**Description of the task:**
Write out every line of the rows below word for word, leaving the pictures out.

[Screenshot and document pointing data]
________________________________________

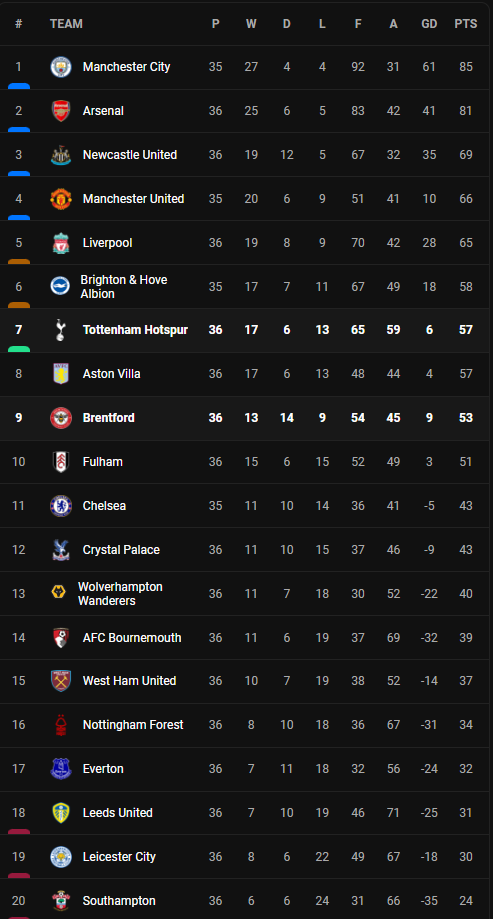Click the Leeds United crest icon
The width and height of the screenshot is (493, 919).
(61, 812)
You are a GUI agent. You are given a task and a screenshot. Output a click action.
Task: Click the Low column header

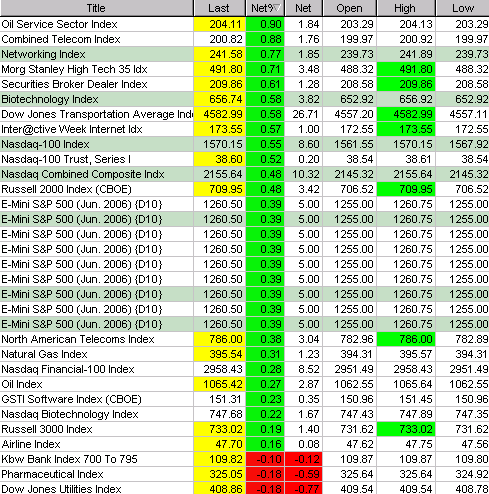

________________________________________

**Task solution:**
Click the Leeds United crest icon
The width and height of the screenshot is (493, 919).
(61, 812)
You are a GUI agent. You are given a task and a screenshot. Output a click action.
Task: Click the Low column header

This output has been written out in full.